What is needed is an exact transcription of the line containing "785x1512 pixels." and every line after it through the end of the entries below, with no pictures.

(Records from a data source)
<<<<
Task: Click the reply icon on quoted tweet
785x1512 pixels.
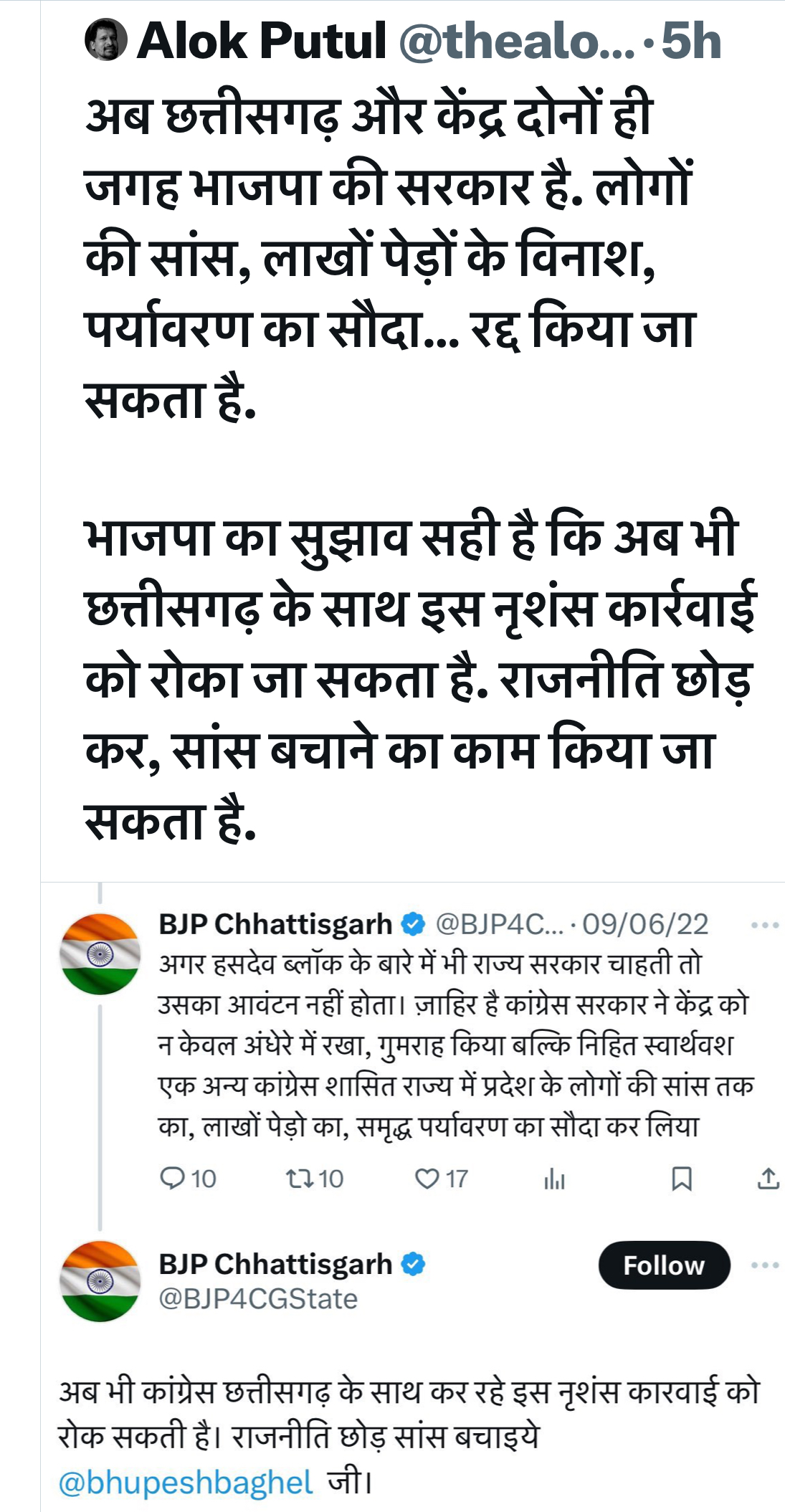Action: (x=173, y=1179)
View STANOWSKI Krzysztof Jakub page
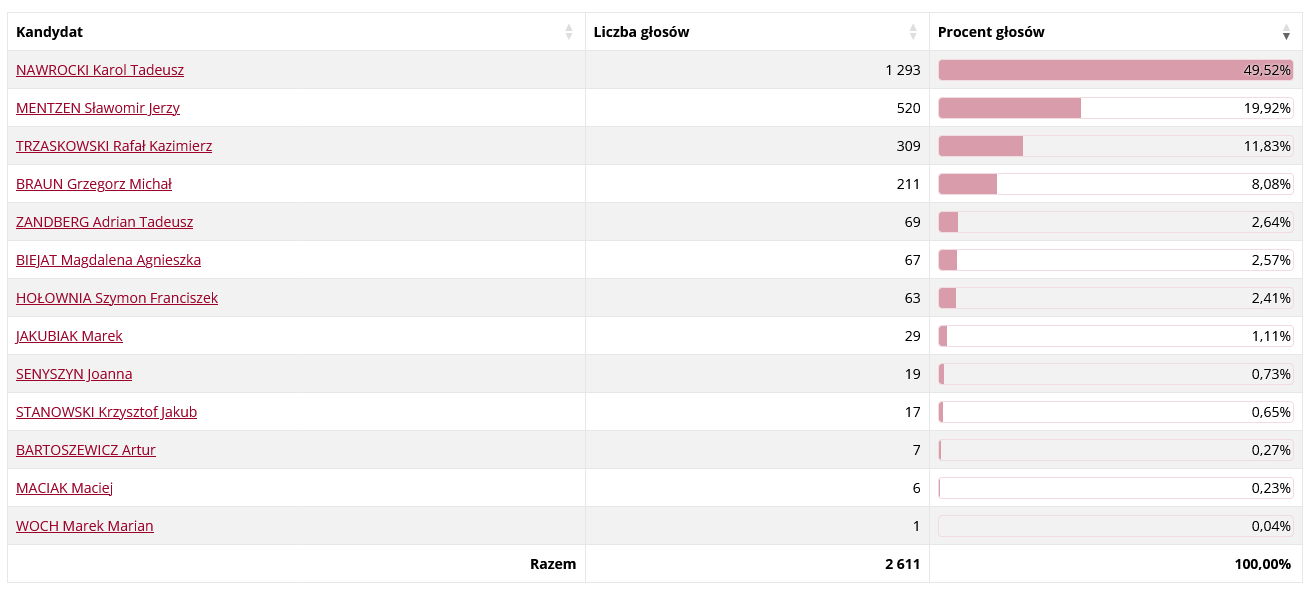Viewport: 1310px width, 589px height. (x=107, y=412)
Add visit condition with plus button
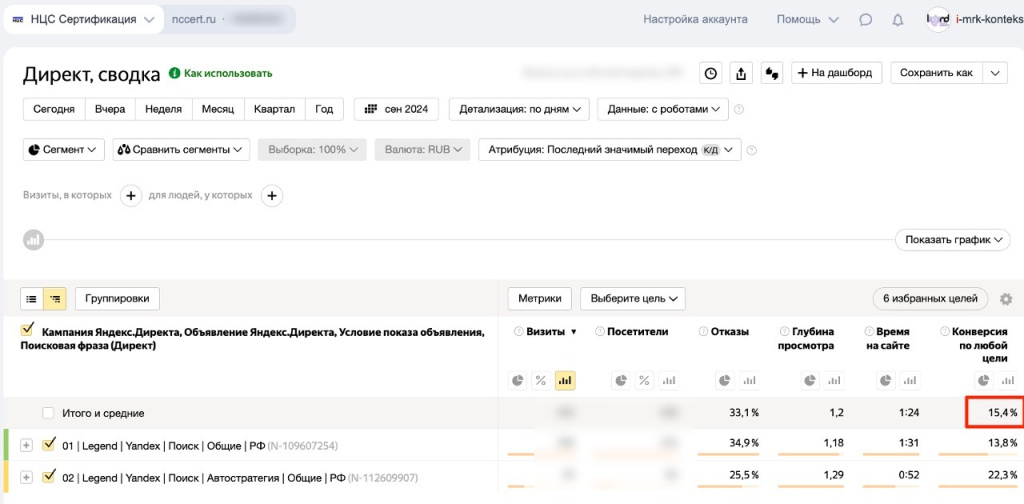The height and width of the screenshot is (504, 1024). 130,196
>>>>
WRITTEN REPLY:
785x1512 pixels.
Action: (x=173, y=1179)
View STANOWSKI Krzysztof Jakub page
Viewport: 1310px width, 589px height. (x=107, y=412)
Add visit condition with plus button
The height and width of the screenshot is (504, 1024). 130,196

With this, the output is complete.